[TEKS YANG DIBERIKAN]
|---|

Kalau hanya diasumsikan demikian, itu menyederhanakan persoalan karena
tidak mendalami dan menghayati ekses ancaman narkoba dewasa ini. Harap
disadari bahwa setelah merusak mental dan membunuh jutaan orang muda di
negara ini, sindikat kejahatan narkoba mengarahkan ancamannya pada negara:
secara sistematis memperlemah semua aspek kekuatan negara di masa depan.
Itulah yang sedang
dipertaruhkan bangsa ini, jika tidak ada militansi memerangi aksi kejahatan
narkoba yang hari-hari ini sedang dan terus digelar sindikat internasional
di seluruh wilayah tanah air. Ingat, Indonesia adalah negara besar, kaya
akan sumber alam, dan sebuah kawasan pasar yang besar dan sangat potensial.
Inilah yang menjadi target masa depan kekuatan-kekuatan asing. Mencekoki generasi
muda Indonesia dengan narkoba akan membunuh daya inovasi dan kreativitas
bangsa. Dengan keberhasilan sindikat narkoba menyusup ke tubuh birokrasi
negara, kemampuan negara memerangi kejahatan narkoba otomatis dilemahkan.
Banjir Pengampunan
Tanda-tanda
mulai melemahnya kekuatan negara bukan hanya dirasakan, melainkan terlihat
telanjang. Sebab, dalam suatu periode waktu yang terbilang sangat singkat, pemerintah
begitu demonstratif memberi pengampunan dan mengurangi hukuman kepada
terpidana narkoba. Negara ini tampak semakin tak berdaya ketika seorang
hakim agung ketahuan mengurangi hukuman mati terpidana narkoba dengan
memalsukan vonis majelis melalui tulisan tangannya.
Setelah grasi
dari Presiden untuk terpidana narkoba Schapelle Leigh Corby, warga negara
Australia, masyarakat menyaksikan terjadinya banjir pengampunan atau
pengurangan hukuman terhadap penjahat narkoba kelas kakap. Corby divonis 20
tahun penjara oleh Mahkamah Agung (MA) karena kedapatan membawa 4,2
kilogram mariyuana di Bandara Ngurah Raipada 8 Oktober 2004. Mei tahun lalu
dia mendapatkan grasi itu.
Setelah itu,
berkait dengan peringatan HUT ke-67 Proklamasi Kemerdekaan RI, wanita ini
mendapatkan lagi remisi enam bulan. Setelah Corby giliran terpidana narkoba
Franz Grobmann asal Jerman yang mendapatkan grasi. Grobmann ditangkap di
Bali pada Maret 2010 karena membawa 2,2 gram ganja. Di pengadilan kasasi,
Grobmann divonis 5 tahun penjara. Tak berhenti pada Corby dan Grobmann,
Presiden kemudian juga mengabulkan permohonan grasi yang diajukan dua
terpidana mati kasus narkoba, Deni Setia Maharwan alias Rafi dan Merika
Pranola alias Ola.

|---|

[DATA YANG DITAMPILKAN]
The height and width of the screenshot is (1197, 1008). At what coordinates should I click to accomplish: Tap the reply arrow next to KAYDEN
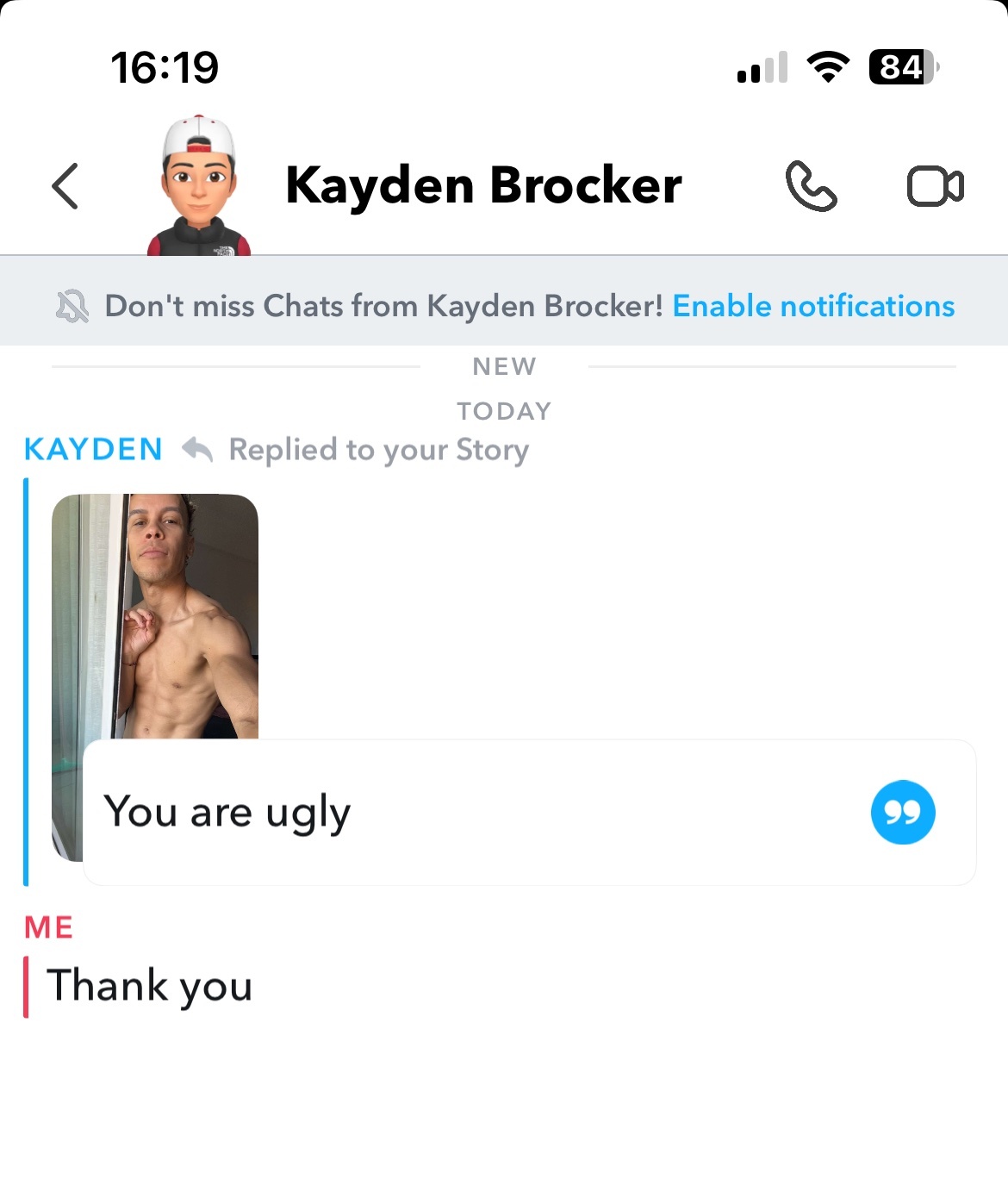(x=197, y=449)
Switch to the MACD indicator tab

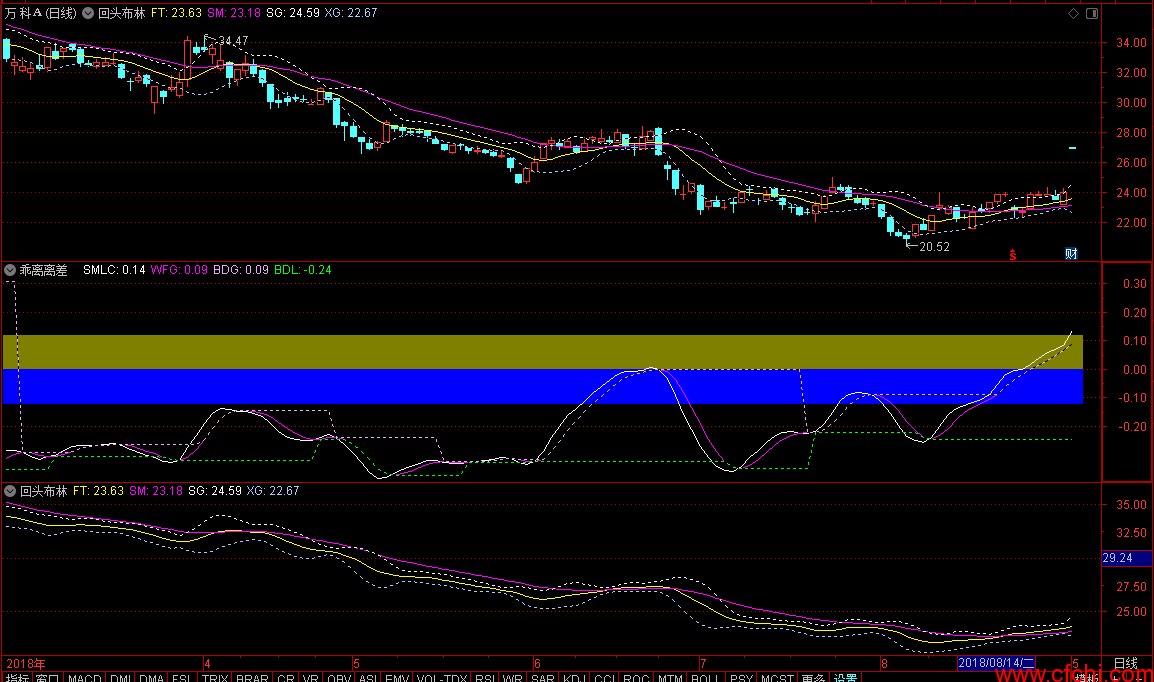pos(84,677)
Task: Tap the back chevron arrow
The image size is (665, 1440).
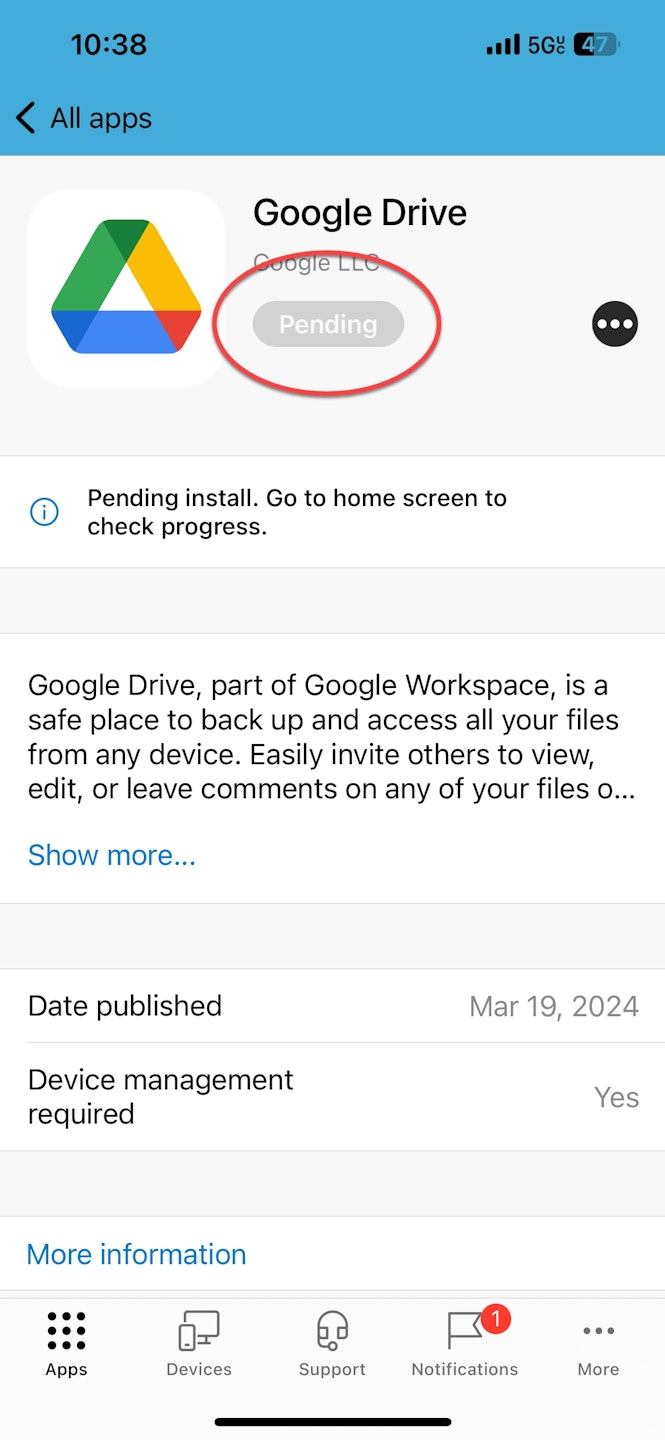Action: [x=26, y=118]
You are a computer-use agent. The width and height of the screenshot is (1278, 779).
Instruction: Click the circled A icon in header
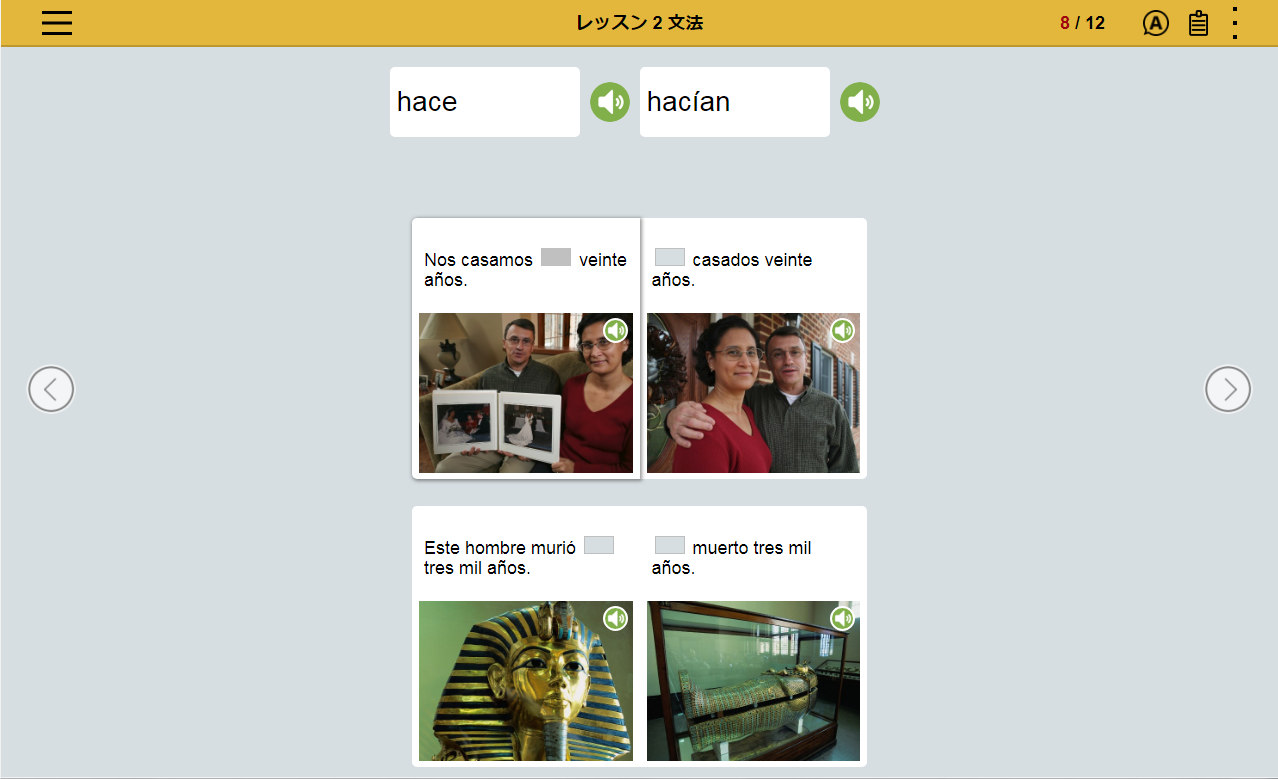click(x=1155, y=23)
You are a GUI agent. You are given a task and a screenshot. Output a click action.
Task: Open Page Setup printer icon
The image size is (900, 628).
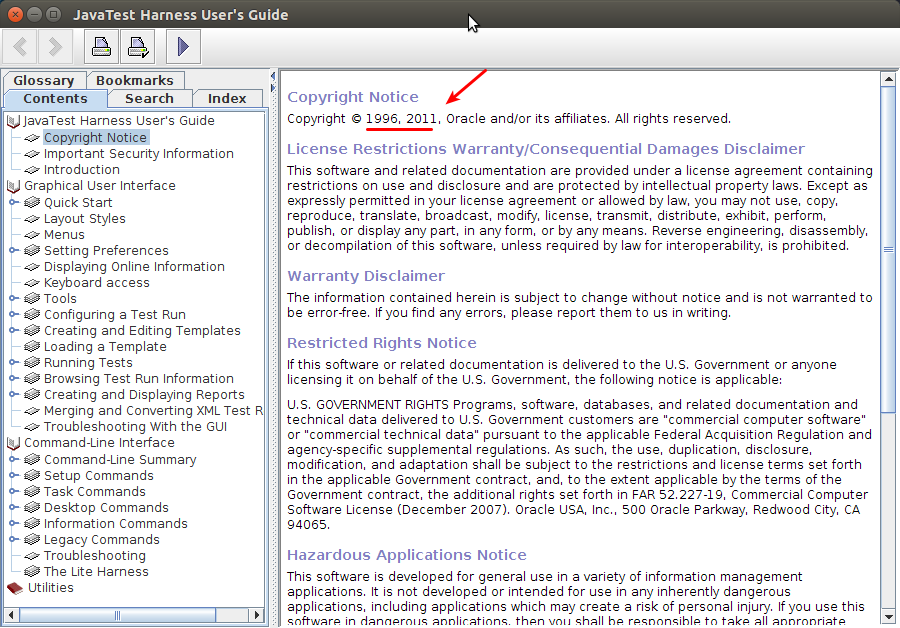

|---|

[PETUNJUK TUGAS] Tuliskan lanjutan teks tentang ancaman narkoba dan pengampunan bagi terpidananya, mulai tepat setelah kalimat terakhirnya.

[JAWABAN LATIHAN]
Hukuman
keduanya diubah menjadi pidana seumur hidup. Proses grasi Ola yang
serbaaneh akhirnya menjadi kontroversi yang memojokkan posisi Presiden.
Bahkan Kantor Presiden dinilai tidak bersih, karena para pembantu Presiden
menerbitkan rekomendasi yang menyesatkan Presiden dalam konteks grasi Ola.
Presiden diberi masukan bahwa Ola hanya seorang kurir, bukan Bandar atau pengedar.
Informasi ini menjadi dasar keputusan Presiden memberikan grasi itu.
Padahal, vonis
mati bagi Ola sudah dikuatkan oleh Pengadilan Tinggi Bandung dan Kasasi MA,
berlandaskan pada vonis Pengadilan Negeri Tangerang. Apalagi, MA juga
memberi rekomendasi kepada Presiden untuk menolak permohonan grasi Ola.
Banjir pengampunan dan pengurangan hukuman bagi terpidana mati kasus
narkoba tidak hanya berbuah kontroversi, melainkan juga memunculkan kasus
pelanggaran hokum yang dilakukan oleh oknum hakim agung.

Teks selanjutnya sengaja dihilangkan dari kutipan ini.